++++ Data for the task

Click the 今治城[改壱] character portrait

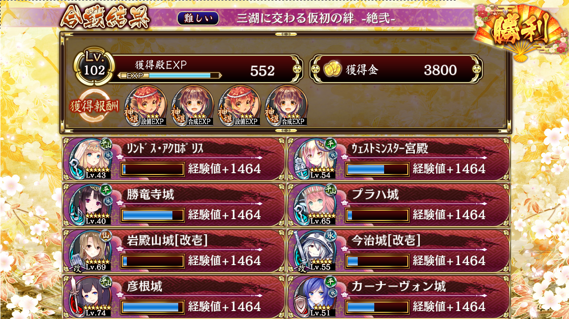click(x=316, y=251)
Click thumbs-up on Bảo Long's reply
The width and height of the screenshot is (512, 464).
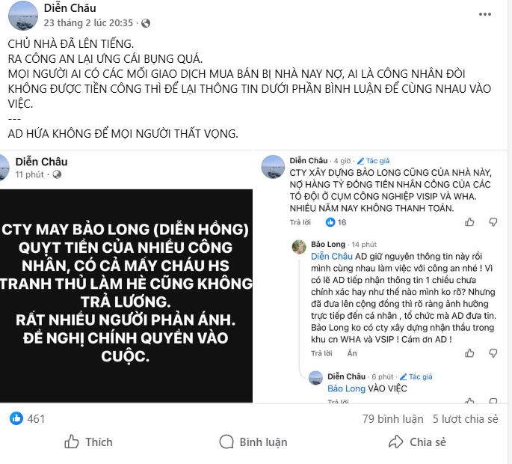coord(470,353)
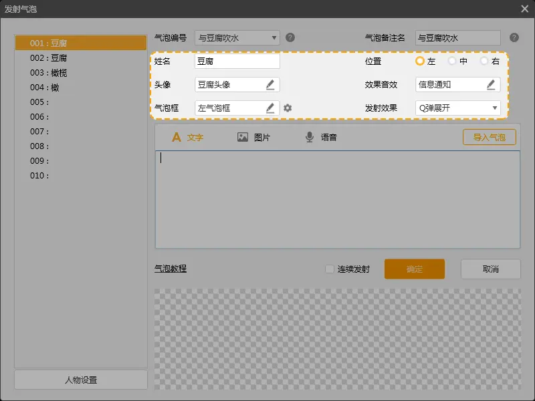This screenshot has height=401, width=535.
Task: Click the edit pencil icon for 效果音效
Action: point(491,85)
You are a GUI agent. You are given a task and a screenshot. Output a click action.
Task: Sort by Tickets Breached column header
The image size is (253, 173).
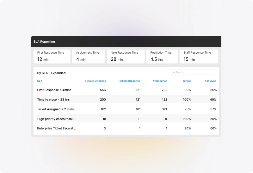tap(129, 81)
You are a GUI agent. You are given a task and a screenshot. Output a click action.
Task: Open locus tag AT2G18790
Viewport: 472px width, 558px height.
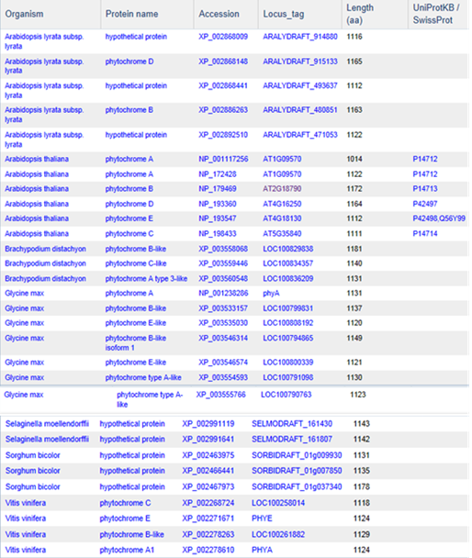pyautogui.click(x=282, y=189)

++++++++

- **What you are asked to do**: Could you output the full set of entries exactly, skipping every picture?

- **Result**:
Click the 今治城[改壱] character portrait

click(x=316, y=251)
Click thumbs-up on Bảo Long's reply
The width and height of the screenshot is (512, 464).
coord(470,353)
This screenshot has height=401, width=535.
Task: Click the edit pencil icon for 效果音效
Action: point(491,85)
You are a GUI agent. You are given a task and a screenshot. Output a click action.
Task: Sort by Tickets Breached column header
The image size is (253, 173).
tap(129, 81)
You are a GUI agent. You are given a task and a screenshot. Output a click action.
Task: Open locus tag AT2G18790
Viewport: 472px width, 558px height.
pyautogui.click(x=282, y=189)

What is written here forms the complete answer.